I won’t call it “negative theology” because that would be attributing too much to such a position, but it strikes me as closely related.  I’m sure my theology friends will correct me and I’m eager to learn.  So what do I mean by “theological mysterianism”?  When confronted by the critiques of rational/natural theology, I often hear people respond with mysterian answers.  What is a claim of rational theology?  Such a claim might be something like the following:

God is, by definition a perfect being.  If God is a perfect being, then God must also be morally perfect and must be omniscient, for when we ask ourselves what “perfection” would be, these properties are logically entailed.

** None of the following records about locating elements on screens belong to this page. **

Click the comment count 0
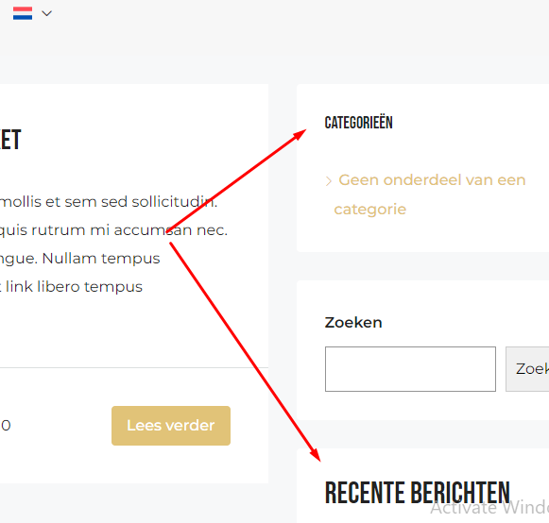Screen dimensions: 549x523 point(6,426)
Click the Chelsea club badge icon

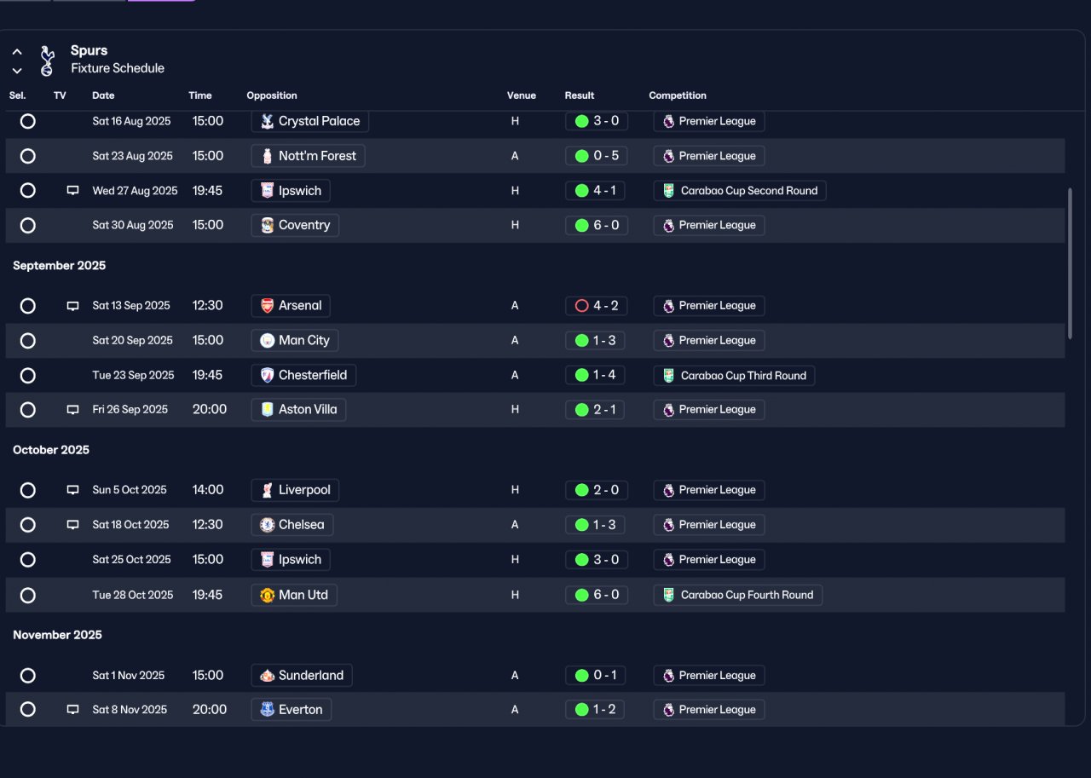click(x=268, y=525)
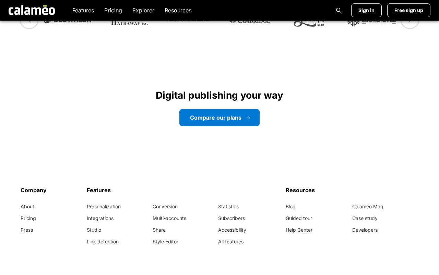Image resolution: width=439 pixels, height=275 pixels.
Task: Open the Features menu in the navigation bar
Action: point(83,10)
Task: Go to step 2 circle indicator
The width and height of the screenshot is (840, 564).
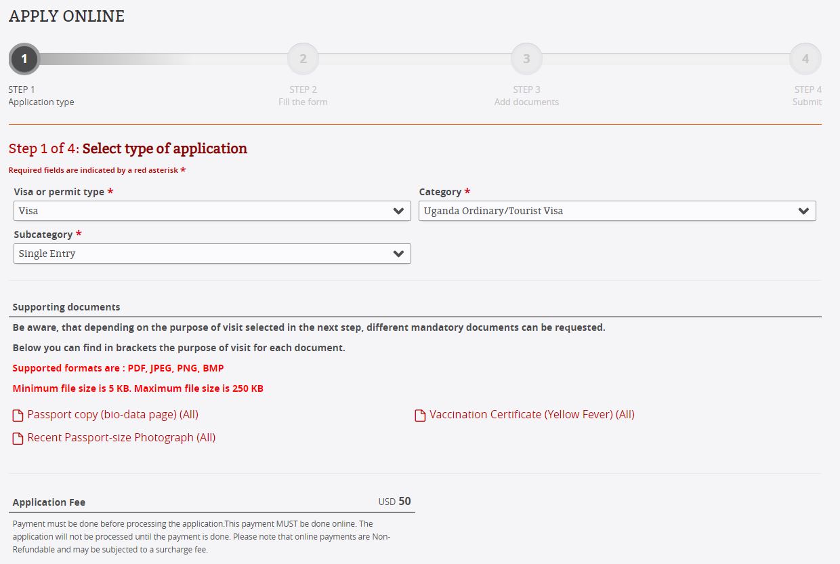Action: (x=303, y=59)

If God is morally perfect, then the stories of Job, Adam and Eve, and Zeus committing adultery cannot be true, because they violate one or the other of these properties of moral perfection or omniscience.

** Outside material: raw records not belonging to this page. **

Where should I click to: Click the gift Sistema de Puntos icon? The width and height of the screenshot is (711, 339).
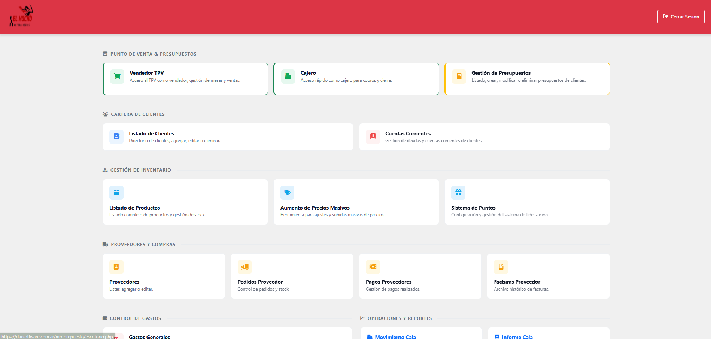(x=458, y=193)
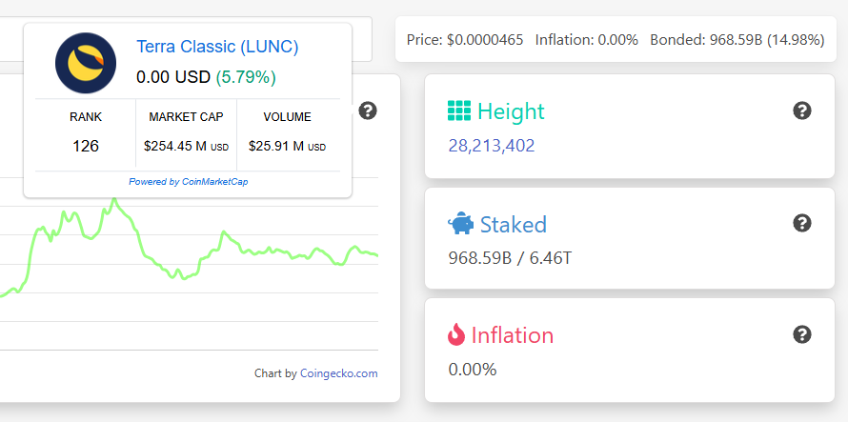Show help for the Height card

802,111
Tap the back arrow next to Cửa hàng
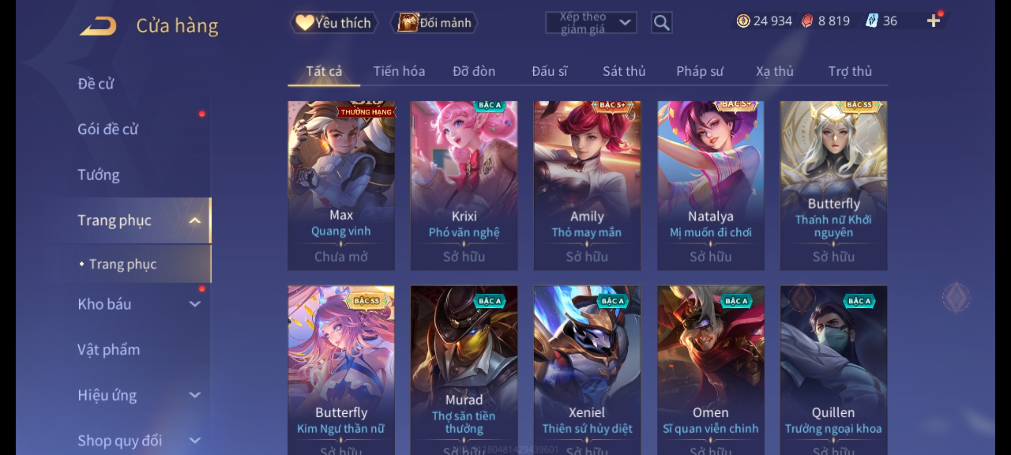Viewport: 1011px width, 455px height. click(x=99, y=26)
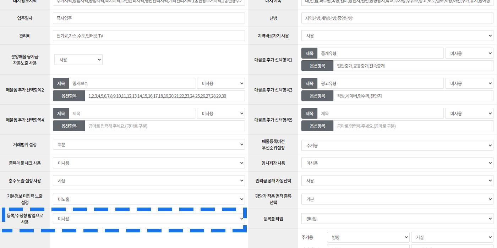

How does the mysterian (usually an advocated of revealed theology) respond?  Generally they respond with the claims that humans can’t possibly understand or know God’s perfection because we’re just lowly humans and lack the cognitive capacity to understand these things (or the infinite).  In this way, the mysterian is able to preserve the truth of the stories they get from the authority of revealed theology (stories in sacred texts), by saying these things are beyond our comprehension.  The argument runs “Although God appears to act immorally in Job, it’s only an appearance produced as a result of our inability to comprehend divine perfection.”  Likewise, “Although the story of Adam and Eve appears nonsensical because there’s 1) no plausible reason why a divine being would need to experiment with whether beings such as us would eat the forbidden fruit, and 2) a being that did know how things would turn out but did such a thing anyway would be an immoral sadist, we just can’t understand God’s omniscience, rationality, or moral perfection.  He had his reasons and they were good.”  In this way, the advocate of mysterianism is able to defend the truth of these stories and stave off critique.

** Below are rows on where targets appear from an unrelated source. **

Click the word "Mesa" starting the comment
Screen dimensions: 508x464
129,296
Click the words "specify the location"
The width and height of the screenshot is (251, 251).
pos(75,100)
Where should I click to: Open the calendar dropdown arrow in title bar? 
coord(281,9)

Such a strategy is fine so far as it goes, but it is not without consequences.  If we submit the mysterian argument to weak transcendental analysis, we see that it assumes that God is unknowable.  This has serious implications for discussions of God in public discourse.  The mysterian began by wanting to save the stories they derive from revealed theology by saying that God’s nature is essentially unknowable.  Not a bad strategy.  However, what they fail to notice is that they’re burning down the house when they say this.  If God we claim that God is essentially unknowable, that he’s a complete mystery, then we’ve sacrificed the right to say anything of God.  We’ve sacrificed the right to say that God is good, that God’s creation is good, that God commands certain things, that there’s a reason for things, or that there’s any way that we can distinguish God from a tyrant (a being that arbitrarily acts merely based on taste and is able to establish his acts as sanctioned because of his mere superior power alone; like Q in Star Trek:  The Next Generation).  In other words, in a desire to preserve his stories as true, the mysterian abdicates any right to use God as a reason or premise in any argument about our moral duties, how the polis should be organized, why creation is good, etc.  Why?  Because the mysterian has said we can rationally know nothing because he is so far “beyond” (as Plato would have it) any rational comprehension.  If you wish to make that argument, fine.  However, in doing so, you’ve sacrificed any right to use appeals to God’s goodness and commands in your argumentation on any other issue.  Notice, in making this argument I’ve done so in a completely immanent fashion.  I haven’t appealed to any external or outside criteria, but have merely taken the mysterian at his own word and drawn out the consequences of those words.  Somehow I suspect that no one is really a mysterian and that people who argue this way also argue that some knowledge of God is possible when they appeal to God.